Like being a fan of a sports team: it’s all the feeling of accomplishment, without having balls kicked at them at high speed.
It’s easy to spend 30 minutes with a startup, and give them the impression that you know your stuff. It’s much, much harder to do the work that startups do, which involves making something out of nothing. Mentors are domain experts, but not always startup founders themselves. They know their domains and they know their own jobs, but they won’t really appreciate the responsibilities of the person sitting across from them. How could they?
Sounding smart takes only experience. You can make an idea sound appealing if you know how to sell it. But being smart involves trial and error. An idea isn’t smart until it actually works, and this is largely in the execution, which can change over time. The work always ends up being worth more than the inspiration.
Keep Your Compass On You
We work hard to make sure our investor mentors aren’t seagulls (the kind who shit on an idea to make themselves feel more important, and then fly off). And we also work to make sure our mentors are focused on the needs of startups, rather than the needs of ego.

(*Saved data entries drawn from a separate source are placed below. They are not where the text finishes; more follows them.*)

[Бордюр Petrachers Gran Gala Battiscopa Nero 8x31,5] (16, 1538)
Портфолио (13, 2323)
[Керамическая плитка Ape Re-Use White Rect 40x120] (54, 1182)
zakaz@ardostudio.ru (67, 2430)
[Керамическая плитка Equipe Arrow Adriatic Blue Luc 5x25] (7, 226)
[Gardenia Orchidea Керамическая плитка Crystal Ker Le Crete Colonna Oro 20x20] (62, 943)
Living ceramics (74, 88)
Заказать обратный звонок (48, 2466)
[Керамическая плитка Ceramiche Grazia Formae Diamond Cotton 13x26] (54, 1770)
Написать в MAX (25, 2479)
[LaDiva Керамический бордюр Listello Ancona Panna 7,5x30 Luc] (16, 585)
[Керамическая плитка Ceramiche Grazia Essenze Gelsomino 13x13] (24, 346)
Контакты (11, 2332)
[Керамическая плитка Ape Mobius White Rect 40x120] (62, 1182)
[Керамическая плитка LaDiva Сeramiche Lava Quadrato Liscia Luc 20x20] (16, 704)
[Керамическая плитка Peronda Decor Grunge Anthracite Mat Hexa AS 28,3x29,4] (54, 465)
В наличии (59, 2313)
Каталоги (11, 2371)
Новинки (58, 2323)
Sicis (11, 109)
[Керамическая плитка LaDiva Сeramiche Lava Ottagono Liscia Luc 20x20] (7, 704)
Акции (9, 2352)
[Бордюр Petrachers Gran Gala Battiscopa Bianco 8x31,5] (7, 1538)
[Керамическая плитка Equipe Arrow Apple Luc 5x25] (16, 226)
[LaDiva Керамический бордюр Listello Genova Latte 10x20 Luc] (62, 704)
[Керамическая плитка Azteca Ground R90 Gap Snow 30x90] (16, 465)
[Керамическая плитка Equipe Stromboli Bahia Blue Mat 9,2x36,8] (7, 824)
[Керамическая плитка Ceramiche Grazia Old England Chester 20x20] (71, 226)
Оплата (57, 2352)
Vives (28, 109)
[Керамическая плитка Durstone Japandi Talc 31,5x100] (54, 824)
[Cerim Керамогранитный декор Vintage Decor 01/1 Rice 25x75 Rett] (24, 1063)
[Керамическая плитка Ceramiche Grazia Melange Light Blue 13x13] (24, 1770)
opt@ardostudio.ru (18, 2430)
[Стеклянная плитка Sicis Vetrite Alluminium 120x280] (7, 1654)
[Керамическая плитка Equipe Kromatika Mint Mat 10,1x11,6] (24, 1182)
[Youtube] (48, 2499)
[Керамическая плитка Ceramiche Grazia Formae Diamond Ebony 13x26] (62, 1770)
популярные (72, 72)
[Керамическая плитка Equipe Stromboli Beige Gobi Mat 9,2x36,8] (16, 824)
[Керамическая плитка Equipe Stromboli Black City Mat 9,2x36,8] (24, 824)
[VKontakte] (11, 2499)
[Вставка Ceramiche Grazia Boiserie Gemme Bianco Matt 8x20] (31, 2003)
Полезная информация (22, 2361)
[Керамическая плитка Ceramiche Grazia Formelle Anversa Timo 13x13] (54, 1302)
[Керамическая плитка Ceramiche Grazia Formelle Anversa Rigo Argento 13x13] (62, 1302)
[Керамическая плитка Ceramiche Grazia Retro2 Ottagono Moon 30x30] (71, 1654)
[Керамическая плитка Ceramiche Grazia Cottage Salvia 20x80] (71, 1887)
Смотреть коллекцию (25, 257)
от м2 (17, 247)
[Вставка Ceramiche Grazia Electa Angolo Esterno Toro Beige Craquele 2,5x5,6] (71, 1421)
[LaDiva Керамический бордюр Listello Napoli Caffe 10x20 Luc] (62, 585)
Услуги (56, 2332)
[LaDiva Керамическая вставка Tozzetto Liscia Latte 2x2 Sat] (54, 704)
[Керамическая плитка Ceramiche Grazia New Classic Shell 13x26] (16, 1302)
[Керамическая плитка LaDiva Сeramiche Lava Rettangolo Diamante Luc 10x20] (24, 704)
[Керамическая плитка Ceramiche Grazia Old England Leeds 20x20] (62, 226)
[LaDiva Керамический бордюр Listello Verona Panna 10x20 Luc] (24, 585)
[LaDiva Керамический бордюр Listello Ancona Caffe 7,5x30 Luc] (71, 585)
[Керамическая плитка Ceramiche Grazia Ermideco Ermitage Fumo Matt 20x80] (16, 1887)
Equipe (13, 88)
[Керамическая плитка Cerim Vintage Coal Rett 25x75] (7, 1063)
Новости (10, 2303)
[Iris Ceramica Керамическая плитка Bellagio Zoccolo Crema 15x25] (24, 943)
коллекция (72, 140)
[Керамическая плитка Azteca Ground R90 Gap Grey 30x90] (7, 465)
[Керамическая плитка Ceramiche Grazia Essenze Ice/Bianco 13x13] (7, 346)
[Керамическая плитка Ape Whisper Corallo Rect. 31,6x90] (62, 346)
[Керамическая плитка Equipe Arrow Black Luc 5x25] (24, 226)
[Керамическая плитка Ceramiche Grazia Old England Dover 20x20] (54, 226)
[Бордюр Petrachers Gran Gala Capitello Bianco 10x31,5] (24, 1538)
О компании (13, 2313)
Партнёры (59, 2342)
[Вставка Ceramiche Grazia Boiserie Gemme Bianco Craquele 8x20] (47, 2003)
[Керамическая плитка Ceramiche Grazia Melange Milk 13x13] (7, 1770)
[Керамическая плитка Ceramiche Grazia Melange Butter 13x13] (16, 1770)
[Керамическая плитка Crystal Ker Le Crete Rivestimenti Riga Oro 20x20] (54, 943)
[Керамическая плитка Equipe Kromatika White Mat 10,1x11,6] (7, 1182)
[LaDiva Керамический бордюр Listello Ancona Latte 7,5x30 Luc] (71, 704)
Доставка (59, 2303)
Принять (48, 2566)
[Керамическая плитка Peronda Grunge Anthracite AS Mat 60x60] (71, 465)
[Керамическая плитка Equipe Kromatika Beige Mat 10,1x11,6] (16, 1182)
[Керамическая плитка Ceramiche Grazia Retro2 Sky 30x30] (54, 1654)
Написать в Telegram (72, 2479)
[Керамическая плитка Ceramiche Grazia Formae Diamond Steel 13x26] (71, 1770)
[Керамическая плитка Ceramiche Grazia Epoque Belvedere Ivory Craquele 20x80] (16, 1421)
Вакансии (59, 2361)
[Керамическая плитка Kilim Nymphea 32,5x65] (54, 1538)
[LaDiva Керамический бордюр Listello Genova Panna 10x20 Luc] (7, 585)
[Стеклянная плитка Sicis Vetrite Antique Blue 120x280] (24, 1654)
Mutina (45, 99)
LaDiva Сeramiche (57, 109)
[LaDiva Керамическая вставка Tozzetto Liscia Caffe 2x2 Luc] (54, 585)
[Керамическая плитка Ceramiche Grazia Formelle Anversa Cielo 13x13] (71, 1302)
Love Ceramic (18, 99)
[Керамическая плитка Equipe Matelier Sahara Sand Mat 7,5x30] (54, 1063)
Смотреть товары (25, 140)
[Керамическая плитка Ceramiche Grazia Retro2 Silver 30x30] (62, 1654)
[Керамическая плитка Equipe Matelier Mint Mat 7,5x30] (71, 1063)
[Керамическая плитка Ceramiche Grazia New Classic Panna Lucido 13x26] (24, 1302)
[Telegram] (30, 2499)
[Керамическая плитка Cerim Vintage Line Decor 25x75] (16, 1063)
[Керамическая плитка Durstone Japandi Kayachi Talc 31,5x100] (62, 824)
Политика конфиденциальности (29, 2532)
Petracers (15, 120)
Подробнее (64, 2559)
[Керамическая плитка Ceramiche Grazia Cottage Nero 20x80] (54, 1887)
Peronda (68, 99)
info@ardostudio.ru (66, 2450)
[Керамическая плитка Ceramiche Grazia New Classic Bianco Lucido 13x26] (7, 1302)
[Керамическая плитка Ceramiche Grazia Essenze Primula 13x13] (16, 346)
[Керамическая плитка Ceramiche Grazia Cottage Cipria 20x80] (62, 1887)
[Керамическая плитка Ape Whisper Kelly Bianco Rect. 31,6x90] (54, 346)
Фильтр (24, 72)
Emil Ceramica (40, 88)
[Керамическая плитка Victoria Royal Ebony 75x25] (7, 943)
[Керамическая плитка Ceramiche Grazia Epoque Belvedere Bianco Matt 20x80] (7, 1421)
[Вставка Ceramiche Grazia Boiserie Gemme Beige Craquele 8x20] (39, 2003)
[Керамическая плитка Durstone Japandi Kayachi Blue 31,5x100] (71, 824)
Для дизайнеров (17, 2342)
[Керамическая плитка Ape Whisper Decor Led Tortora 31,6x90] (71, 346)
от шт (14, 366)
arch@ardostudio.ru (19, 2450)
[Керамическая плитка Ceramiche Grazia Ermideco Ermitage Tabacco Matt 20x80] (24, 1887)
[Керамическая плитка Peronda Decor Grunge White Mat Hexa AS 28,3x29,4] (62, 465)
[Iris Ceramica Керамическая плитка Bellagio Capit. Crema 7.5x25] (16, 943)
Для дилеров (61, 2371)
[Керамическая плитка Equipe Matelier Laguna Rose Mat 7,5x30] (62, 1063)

But one inherent danger, especially in a formalized mentorship setting, is that mentors never have the same motivations as startups. They can try to put themselves in the place of the founders, and sympathize with their experiences. The best mentors do this well, and continue to do it long after the first meeting.
However, mentors have things that they also believe in, and a way of seeing the world that they don’t necessarily share with a startup founder. Mentors can push a startup to think about things from their own perspective, which is fine, but they can also forget that their perspective is unique to them.
If a mentor is a VC, they may complain to a startup that they aren’t thinking big enough. If the mentor is a marketer, they may push the startup to think in terms of their own experiences.
This is all necessary input for startups, if they keep in mind that mentors speak for themselves, and about themselves, as much as they do about the startups they are counseling. A mentor has to dig into their own history, to offer startups the benefit of their experience. It is still the founder’s job to make sense of that experience for themselves.
A mentor’s experience and their opinion are separate things, which is important to remember. A mentor may have failed at what a founder is trying to do, or may have seen others fail. The founder can learn from that experience without heeding all the mentor’s advice; advice like: “don’t do it, it won’t work!”
Make A Mentorship Map
Effective mentors accelerate the growth of your ideas, but also, just as importantly, the growth of your personal network. They can give you contacts and directions to explore, and it becomes a complex undertaking to follow up on and use all the input and contacts you get.
One of the single biggest failings that early stage startups have, is that they don’t adequately follow up on the contacts offered to them by mentors. Every startup is guilty of that to a degree, which is unavoidable. Still, our most successful startups have been those who have pursued contacts relentlessly, both during and after our program.
Fred Wilson recommends that startups keep a feedback spreadsheet for input and contacts from mentors. That’s sound advice, and it’s something we require our startups to do. But I would also suggest a slightly more creative approach, that might work better for startups who are getting a lot of mentor whiplash: a mind map for feedback.
Your mindmap might look very different from this one, but here’s a possible example using MindMeister.com:
You could go into much more depth, and create a mindmap for each general category, employing each one for each different type of mentor, with a mindmap for Marketing, another for Investment, one for partnerships, etc. Or you could create a mindmap for each mentor individually.
It takes a bit of time to get used to mindmapping, but it’s a good skill to have when you need to have a reliable way of processing a lot of input from many different sources. Over time, you can customize your map to show your own priorities and the frequency of certain types of feedback as well.